--- START ---

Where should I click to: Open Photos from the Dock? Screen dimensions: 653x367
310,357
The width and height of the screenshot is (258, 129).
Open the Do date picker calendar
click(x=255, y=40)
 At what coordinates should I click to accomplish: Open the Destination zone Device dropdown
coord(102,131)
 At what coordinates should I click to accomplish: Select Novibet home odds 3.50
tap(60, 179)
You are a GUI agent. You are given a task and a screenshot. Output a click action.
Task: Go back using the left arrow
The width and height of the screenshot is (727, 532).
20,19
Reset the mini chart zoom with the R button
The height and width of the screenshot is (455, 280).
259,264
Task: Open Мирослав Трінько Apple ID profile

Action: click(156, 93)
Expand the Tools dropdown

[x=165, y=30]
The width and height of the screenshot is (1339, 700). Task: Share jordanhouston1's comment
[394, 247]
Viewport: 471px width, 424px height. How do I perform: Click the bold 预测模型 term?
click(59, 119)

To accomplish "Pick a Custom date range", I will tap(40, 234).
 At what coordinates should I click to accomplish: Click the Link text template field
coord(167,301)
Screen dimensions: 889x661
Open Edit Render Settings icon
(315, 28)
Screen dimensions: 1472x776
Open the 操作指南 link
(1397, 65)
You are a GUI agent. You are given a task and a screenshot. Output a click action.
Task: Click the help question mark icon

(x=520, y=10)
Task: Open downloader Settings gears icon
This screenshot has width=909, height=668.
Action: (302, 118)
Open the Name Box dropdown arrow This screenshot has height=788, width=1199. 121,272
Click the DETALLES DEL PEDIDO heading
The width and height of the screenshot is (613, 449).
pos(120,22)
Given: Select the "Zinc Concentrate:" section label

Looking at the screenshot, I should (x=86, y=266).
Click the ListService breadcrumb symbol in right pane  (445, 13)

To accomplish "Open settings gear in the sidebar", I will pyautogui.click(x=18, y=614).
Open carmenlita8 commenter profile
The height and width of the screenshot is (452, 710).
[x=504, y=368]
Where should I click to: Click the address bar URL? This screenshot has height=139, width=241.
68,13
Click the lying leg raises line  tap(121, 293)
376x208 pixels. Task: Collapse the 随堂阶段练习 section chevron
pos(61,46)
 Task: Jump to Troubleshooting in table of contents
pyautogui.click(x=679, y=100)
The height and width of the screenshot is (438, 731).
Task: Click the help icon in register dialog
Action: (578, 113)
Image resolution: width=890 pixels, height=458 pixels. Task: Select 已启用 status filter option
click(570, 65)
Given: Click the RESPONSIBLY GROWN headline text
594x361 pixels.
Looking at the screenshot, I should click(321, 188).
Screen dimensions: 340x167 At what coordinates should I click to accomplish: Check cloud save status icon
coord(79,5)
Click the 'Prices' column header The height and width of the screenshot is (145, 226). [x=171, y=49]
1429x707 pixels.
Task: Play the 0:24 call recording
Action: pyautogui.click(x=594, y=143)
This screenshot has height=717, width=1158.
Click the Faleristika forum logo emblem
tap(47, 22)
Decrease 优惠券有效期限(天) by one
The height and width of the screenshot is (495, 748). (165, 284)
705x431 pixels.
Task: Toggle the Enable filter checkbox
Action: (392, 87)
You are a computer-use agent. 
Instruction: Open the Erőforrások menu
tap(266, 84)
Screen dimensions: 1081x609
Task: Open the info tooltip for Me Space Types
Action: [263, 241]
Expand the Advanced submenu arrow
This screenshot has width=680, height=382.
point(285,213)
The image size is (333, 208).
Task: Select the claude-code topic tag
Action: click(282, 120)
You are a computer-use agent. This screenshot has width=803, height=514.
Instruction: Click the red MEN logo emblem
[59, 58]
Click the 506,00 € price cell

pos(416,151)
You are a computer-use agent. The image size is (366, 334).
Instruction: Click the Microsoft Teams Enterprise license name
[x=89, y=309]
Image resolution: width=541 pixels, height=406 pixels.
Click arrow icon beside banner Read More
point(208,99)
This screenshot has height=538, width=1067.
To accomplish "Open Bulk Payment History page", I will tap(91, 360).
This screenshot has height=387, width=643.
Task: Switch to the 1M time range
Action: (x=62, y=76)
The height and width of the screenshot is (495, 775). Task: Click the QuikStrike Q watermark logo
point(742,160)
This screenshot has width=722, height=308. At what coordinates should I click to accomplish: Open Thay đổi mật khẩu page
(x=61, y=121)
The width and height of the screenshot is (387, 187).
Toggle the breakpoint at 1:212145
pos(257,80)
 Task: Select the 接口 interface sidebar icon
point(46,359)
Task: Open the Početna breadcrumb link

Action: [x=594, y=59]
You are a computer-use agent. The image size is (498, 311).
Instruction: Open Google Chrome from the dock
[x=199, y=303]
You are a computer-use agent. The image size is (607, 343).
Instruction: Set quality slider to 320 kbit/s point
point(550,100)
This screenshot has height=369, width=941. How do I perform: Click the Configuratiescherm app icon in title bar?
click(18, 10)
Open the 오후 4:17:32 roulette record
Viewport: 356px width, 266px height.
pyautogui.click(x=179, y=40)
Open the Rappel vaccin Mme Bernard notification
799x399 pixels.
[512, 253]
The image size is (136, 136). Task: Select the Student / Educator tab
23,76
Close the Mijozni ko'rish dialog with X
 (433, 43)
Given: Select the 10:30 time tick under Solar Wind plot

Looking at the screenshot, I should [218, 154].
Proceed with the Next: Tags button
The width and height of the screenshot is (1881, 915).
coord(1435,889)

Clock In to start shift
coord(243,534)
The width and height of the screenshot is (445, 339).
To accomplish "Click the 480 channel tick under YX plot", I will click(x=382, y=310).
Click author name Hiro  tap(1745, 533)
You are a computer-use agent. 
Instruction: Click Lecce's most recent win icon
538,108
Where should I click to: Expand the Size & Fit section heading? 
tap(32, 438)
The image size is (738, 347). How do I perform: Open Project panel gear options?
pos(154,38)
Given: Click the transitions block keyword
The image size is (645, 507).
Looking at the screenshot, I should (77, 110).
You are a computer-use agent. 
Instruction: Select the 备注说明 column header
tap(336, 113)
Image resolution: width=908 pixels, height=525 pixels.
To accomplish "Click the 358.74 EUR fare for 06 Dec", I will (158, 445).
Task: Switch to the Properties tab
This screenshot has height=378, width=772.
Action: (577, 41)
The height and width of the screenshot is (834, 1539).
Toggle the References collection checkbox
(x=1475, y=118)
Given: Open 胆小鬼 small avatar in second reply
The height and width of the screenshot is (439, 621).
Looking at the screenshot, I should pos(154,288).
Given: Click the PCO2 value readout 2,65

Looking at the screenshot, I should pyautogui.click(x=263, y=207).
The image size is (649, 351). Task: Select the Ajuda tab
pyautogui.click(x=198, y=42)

--- END ---

# TASK TO COMPLETE
Every entry should be printed again exactly as written.

# YOUR SOLUTION
Where should I click to: Open Photos from the Dock? Screen dimensions: 653x367
310,357
The width and height of the screenshot is (258, 129).
Open the Do date picker calendar
click(x=255, y=40)
 At what coordinates should I click to accomplish: Open the Destination zone Device dropdown
coord(102,131)
 At what coordinates should I click to accomplish: Select Novibet home odds 3.50
tap(60, 179)
You are a GUI agent. You are given a task and a screenshot. Output a click action.
Task: Go back using the left arrow
The width and height of the screenshot is (727, 532).
20,19
Reset the mini chart zoom with the R button
The height and width of the screenshot is (455, 280).
259,264
Task: Open Мирослав Трінько Apple ID profile

Action: click(156, 93)
Expand the Tools dropdown

[x=165, y=30]
The width and height of the screenshot is (1339, 700). Task: Share jordanhouston1's comment
[394, 247]
Viewport: 471px width, 424px height. How do I perform: Click the bold 预测模型 term?
click(59, 119)

To accomplish "Pick a Custom date range", I will tap(40, 234).
 At what coordinates should I click to accomplish: Click the Link text template field
coord(167,301)
Screen dimensions: 889x661
Open Edit Render Settings icon
(315, 28)
Screen dimensions: 1472x776
Open the 操作指南 link
(1397, 65)
You are a GUI agent. You are given a task and a screenshot. Output a click action.
Task: Click the help question mark icon

(x=520, y=10)
Task: Open downloader Settings gears icon
This screenshot has width=909, height=668.
Action: (302, 118)
Open the Name Box dropdown arrow This screenshot has height=788, width=1199. 121,272
Click the DETALLES DEL PEDIDO heading
The width and height of the screenshot is (613, 449).
pos(120,22)
Given: Select the "Zinc Concentrate:" section label

Looking at the screenshot, I should (x=86, y=266).
Click the ListService breadcrumb symbol in right pane  (445, 13)

To accomplish "Open settings gear in the sidebar", I will pyautogui.click(x=18, y=614).
Open carmenlita8 commenter profile
The height and width of the screenshot is (452, 710).
[x=504, y=368]
Where should I click to: Click the address bar URL? This screenshot has height=139, width=241.
68,13
Click the lying leg raises line  tap(121, 293)
376x208 pixels. Task: Collapse the 随堂阶段练习 section chevron
pos(61,46)
 Task: Jump to Troubleshooting in table of contents
pyautogui.click(x=679, y=100)
The height and width of the screenshot is (438, 731).
Task: Click the help icon in register dialog
Action: (578, 113)
Image resolution: width=890 pixels, height=458 pixels. Task: Select 已启用 status filter option
click(570, 65)
Given: Click the RESPONSIBLY GROWN headline text
594x361 pixels.
Looking at the screenshot, I should click(321, 188).
Screen dimensions: 340x167 At what coordinates should I click to accomplish: Check cloud save status icon
coord(79,5)
Click the 'Prices' column header The height and width of the screenshot is (145, 226). [x=171, y=49]
1429x707 pixels.
Task: Play the 0:24 call recording
Action: pyautogui.click(x=594, y=143)
This screenshot has height=717, width=1158.
Click the Faleristika forum logo emblem
tap(47, 22)
Decrease 优惠券有效期限(天) by one
The height and width of the screenshot is (495, 748). (165, 284)
705x431 pixels.
Task: Toggle the Enable filter checkbox
Action: (392, 87)
You are a computer-use agent. 
Instruction: Open the Erőforrások menu
tap(266, 84)
Screen dimensions: 1081x609
Task: Open the info tooltip for Me Space Types
Action: [263, 241]
Expand the Advanced submenu arrow
This screenshot has width=680, height=382.
point(285,213)
The image size is (333, 208).
Task: Select the claude-code topic tag
Action: click(282, 120)
You are a computer-use agent. This screenshot has width=803, height=514.
Instruction: Click the red MEN logo emblem
[59, 58]
Click the 506,00 € price cell

pos(416,151)
You are a computer-use agent. The image size is (366, 334).
Instruction: Click the Microsoft Teams Enterprise license name
[x=89, y=309]
Image resolution: width=541 pixels, height=406 pixels.
Click arrow icon beside banner Read More
point(208,99)
This screenshot has height=538, width=1067.
To accomplish "Open Bulk Payment History page", I will tap(91, 360).
This screenshot has height=387, width=643.
Task: Switch to the 1M time range
Action: (x=62, y=76)
The height and width of the screenshot is (495, 775). Task: Click the QuikStrike Q watermark logo
point(742,160)
This screenshot has width=722, height=308. At what coordinates should I click to accomplish: Open Thay đổi mật khẩu page
(x=61, y=121)
The width and height of the screenshot is (387, 187).
Toggle the breakpoint at 1:212145
pos(257,80)
 Task: Select the 接口 interface sidebar icon
point(46,359)
Task: Open the Početna breadcrumb link

Action: [x=594, y=59]
You are a computer-use agent. The image size is (498, 311).
Instruction: Open Google Chrome from the dock
[x=199, y=303]
You are a computer-use agent. The image size is (607, 343).
Instruction: Set quality slider to 320 kbit/s point
point(550,100)
This screenshot has height=369, width=941. How do I perform: Click the Configuratiescherm app icon in title bar?
click(18, 10)
Open the 오후 4:17:32 roulette record
Viewport: 356px width, 266px height.
pyautogui.click(x=179, y=40)
Open the Rappel vaccin Mme Bernard notification
799x399 pixels.
[512, 253]
The image size is (136, 136). Task: Select the Student / Educator tab
23,76
Close the Mijozni ko'rish dialog with X
 (433, 43)
Given: Select the 10:30 time tick under Solar Wind plot

Looking at the screenshot, I should [218, 154].
Proceed with the Next: Tags button
The width and height of the screenshot is (1881, 915).
coord(1435,889)

Clock In to start shift
coord(243,534)
The width and height of the screenshot is (445, 339).
To accomplish "Click the 480 channel tick under YX plot", I will click(x=382, y=310).
Click author name Hiro  tap(1745, 533)
You are a computer-use agent. 
Instruction: Click Lecce's most recent win icon
538,108
Where should I click to: Expand the Size & Fit section heading? 
tap(32, 438)
The image size is (738, 347). How do I perform: Open Project panel gear options?
pos(154,38)
Given: Click the transitions block keyword
The image size is (645, 507).
Looking at the screenshot, I should (77, 110).
You are a computer-use agent. 
Instruction: Select the 备注说明 column header
tap(336, 113)
Image resolution: width=908 pixels, height=525 pixels.
To accomplish "Click the 358.74 EUR fare for 06 Dec", I will (158, 445).
Task: Switch to the Properties tab
This screenshot has height=378, width=772.
Action: (577, 41)
The height and width of the screenshot is (834, 1539).
Toggle the References collection checkbox
(x=1475, y=118)
Given: Open 胆小鬼 small avatar in second reply
The height and width of the screenshot is (439, 621).
Looking at the screenshot, I should pos(154,288).
Given: Click the PCO2 value readout 2,65

Looking at the screenshot, I should pyautogui.click(x=263, y=207).
The image size is (649, 351). Task: Select the Ajuda tab
pyautogui.click(x=198, y=42)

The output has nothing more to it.